Bu diyatomların nasıl ve neden kaydığını daha iyi anlayabilmek için, ekip buz çekirdeklerinin laboratuvar ortamında benzer koşullarını simüle etmeye çalıştı. Çok ince donmuş tatlı su ve çok soğuk tuzlu su katmanları olan bir Petri kabı hazırladılar. Ekip üyeleri, Arktik buzunda tuzun dışarı atılmasını simüle etmek için kendi saç tellerini bile kullandılar.
Beklendiği gibi, diyatomlar Petri kabında mutlu bir şekilde kayarak rutinlerini saç tellerinden “otoyollar” olarak kullanarak sürdürdüler. Daha fazla analiz, araştırmacıların bu mikropların nasıl bu buz numaralarını gerçekleştirdiğini izlemelerine ve belirlemelerine izin verdi.

“Salyangoz mücuna benzeyen bir polimer salgılıyorlar ki bu, yüzeye bir ip gibi yapışıyor,” dedi Qing Zhang, çalışmanın baş yazarı ve Stanford’da doktora sonrası öğrenci, aynı açıklamada. “Ve sonra o ‘ip’e çekiliyorlar, bu da onlara ilerlemek için gereken gücü sağlıyor.”
Küçük Beden, Büyük Varlık
Sayılar söz konusu olduğunda, algler Arktik’te en bol bulunan canlı organizmalardan biri olabilir. Prakash’ın açıkladığı gibi, Arktik sularının “absolut zümrüt yeşili” görünmesine yalnızca algler neden oluyor.

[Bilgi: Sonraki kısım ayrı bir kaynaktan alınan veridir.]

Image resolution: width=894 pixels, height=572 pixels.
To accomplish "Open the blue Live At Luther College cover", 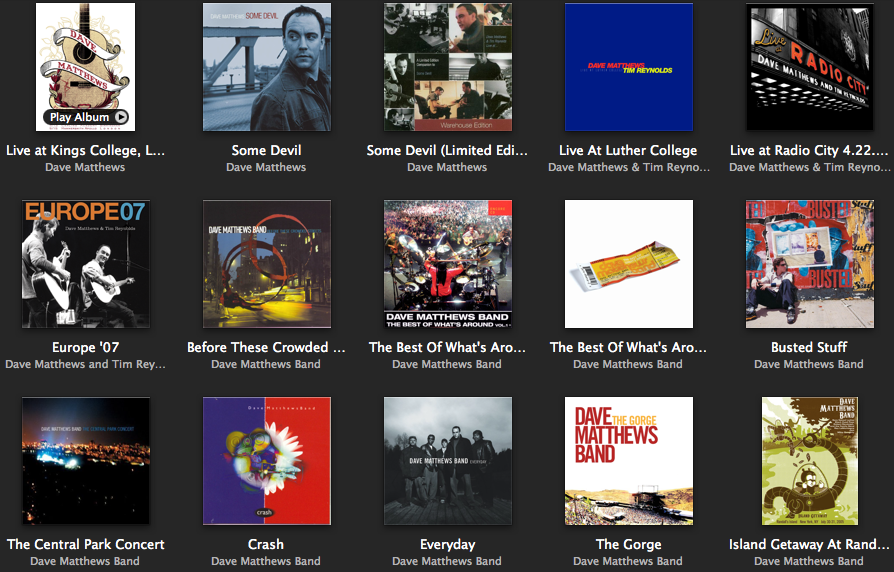I will (629, 67).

Araştırmacılar henüz diyatomların kayma davranışının önemini belirleyemediler. Ancak, daha önce düşündüğümüzden çok daha aktif olduklarını bilmek, küçük kaykaycıların Arktik’te kaynakların nasıl döngüye sokulduğuna bilinçsizce katkıda bulunabileceği anlamına gelebilir.
“Bir anlamda, bu sadece küçük bir şey değil; gıda zincirinin önemli bir parçası ve buz altında neler olduğunu kontrol edebilir,” diye ekledi Prakash.
Bu, onları genellikle düşündüğümüz bir şeyden — daha büyük yaratıklar için büyük bir yiyecek kaynağı — oldukça farklı bir konuma koyuyor. Ancak eğer doğruysa, bu durum bilim insanlarının Arktik’in zor anlaşılır ortamını daha iyi anlamasına yardımcı olabilir, özellikle de iklim değişikliği bu bölgenin varlığını tehdit ederken. Bu sonucun zamanlaması, Dünya’nın ötesindekileri anlamadan önce, burada olanları korumamız ve güvenli bir şekilde gözlemlememiz gerektiğini gösteriyor.